I had a dream about a gun

It seems an odd thing to complain about in a movie that some people have found so revelatory, but I thought Inception would have been much better with about 95 percent fewer rounds of ammunition being fired. At a certain point I started asking myself: Why, in a movie about descending through dream layers and opening secret “basements” and “safes” of the subconscious, does someone always have to be firing a goddamn gun?

And it was that inane James Bond gunplay, where the protagonists are chased in a van by eight cars full of men with AK47s, or through narrow alleys by groups of men with AK47s, and brick dust or automotive glass is exploding around the heroes’ heads, but nobody gets shot. At a certain point you concede that their not being hit is built into the gunmen’s parameters or something – “They’re just projections; projections can’t aim for shit” – and so why should you have the movie stress response regarding endangered heroes instead of just a building weariness at the literally monotonous chk-chk-chk-chk-chk-chk of gunfire that – who are we kidding? – isn’t going to hit anybody (and even if it does, it’s only the dream guy, not the real guy…sigh). In the climactic mash-up of dream-layers, several of the operatives mount a hill, on skis, and look upon a magnificent snowy vista, and you think, ah, so peaceful, respite from the endless motorized chasing and futile machine-gunning, but then this scene devolves into a chase of our heroes by men on motorized skis wielding, yes, machine guns, which they fire without pause but which don’t hit anyone because the guys firing them are just projections, and projections can’t aim for shit, apparently.
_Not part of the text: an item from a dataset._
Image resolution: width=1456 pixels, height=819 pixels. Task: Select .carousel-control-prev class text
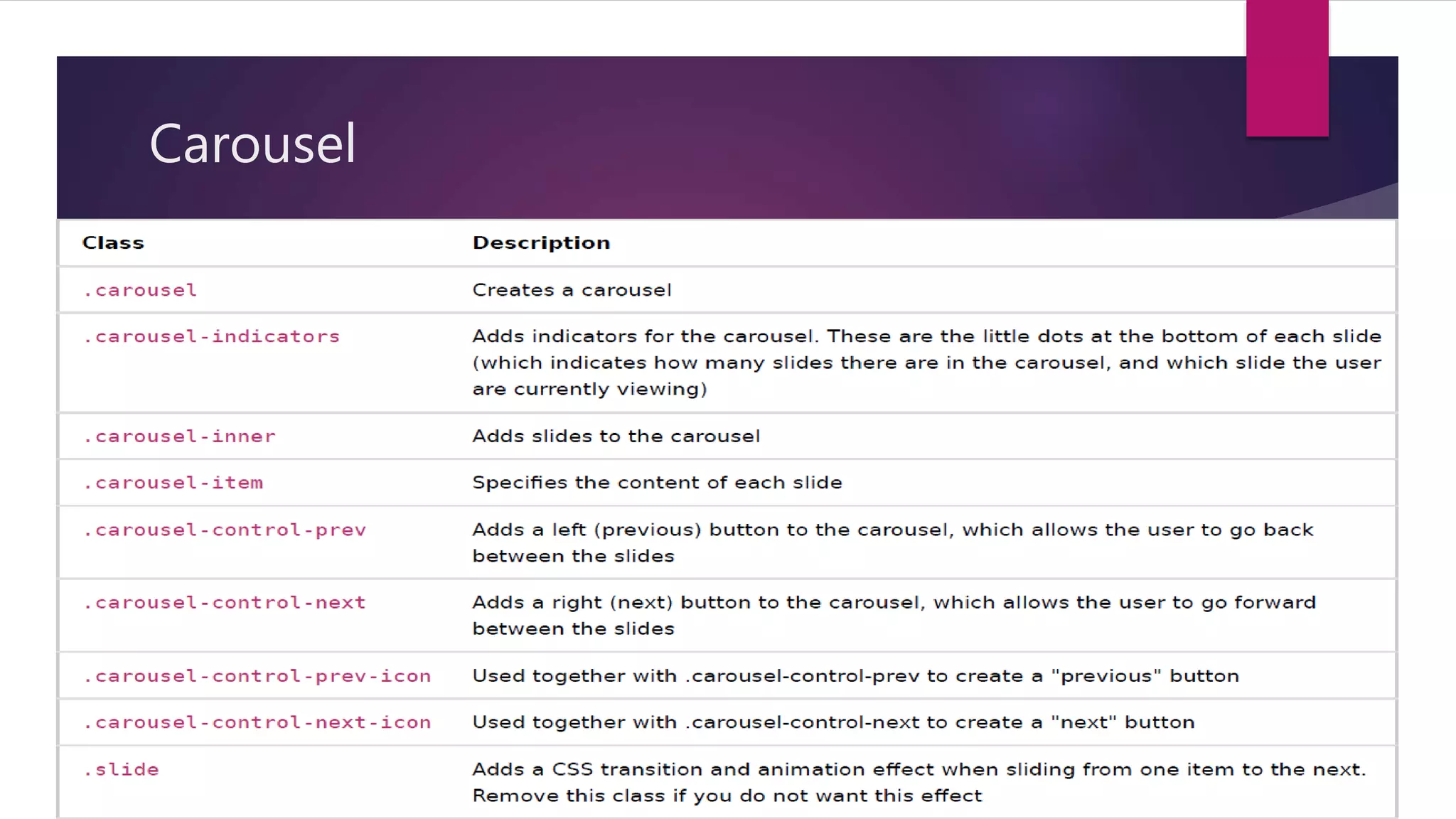(x=225, y=530)
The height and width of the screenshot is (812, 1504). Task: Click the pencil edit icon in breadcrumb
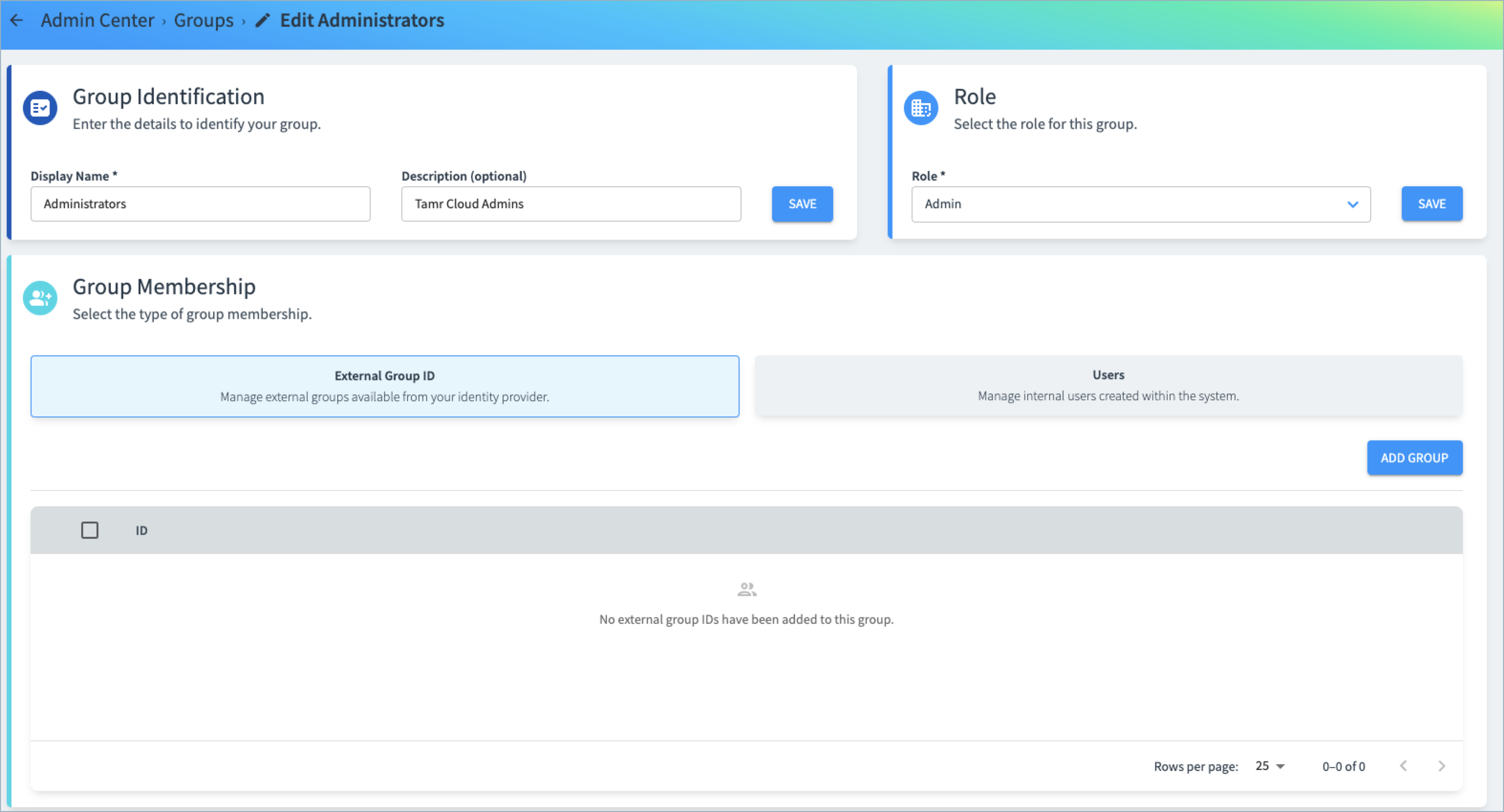click(x=263, y=21)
Partway through the movie I had an intelligent-seeming thought in defense of the film’s mode of portraying dreams – against critics who said its dreams were undreamlike, and in the bad way of being not weird enough, not Lynchian enough. I love Lynchian movie dreams because I think they are accurately dreamlike in their uncanny weirdness (and I have this odd idea that the secret inner purpose of movies is to be dreams, to achieve surreality, so that every filmmaker is secretly trying and inevitably failing to be either Lynch or Buñuel (I did say it was an odd idea)). But I thought, wait, these are shared dreams. People dreaming together would impose an order on the symbolic flux that lone dreamers don’t have the perspective for. The shock of another (sub)consciousness would force them to leave aside their silly, private, random tokens of dream-meaning and strive for something communicable. Shared language would be the means of ascending from sub- to self-consciousness and so, with others’ help, we could be dreaming but also awake. I had about a half-hour of feeling like the Jürgen Habermas of movie dreams, grooving on the idea of the ordering power of dream discourse, dream intersubjectivity, but then we ended up in a dream that was just Leonardo DiCaprio’s and he apparently didn’t need anybody else’s help in ordering his dream into something dumbly expository and undreamlike, styled as a kind of noir pop-psychology, the combined sensibilities of Raymond Chandler and, like, Oprah. So after all that, I ended up agreeing with the sophisticates and the snobs who were bugged by Inception‘s populist dream logic. I mean, with all those different dreams, they could have had at least one where Leonardo goes to pick up a gun but he can’t because his hands have turned into flippers, or he goes to fire a gun but he can’t because the gun barrel is sort of drooping, and then the camera goes to Leonardo’s face, which has an embarrassed but not entirely surprised look on it.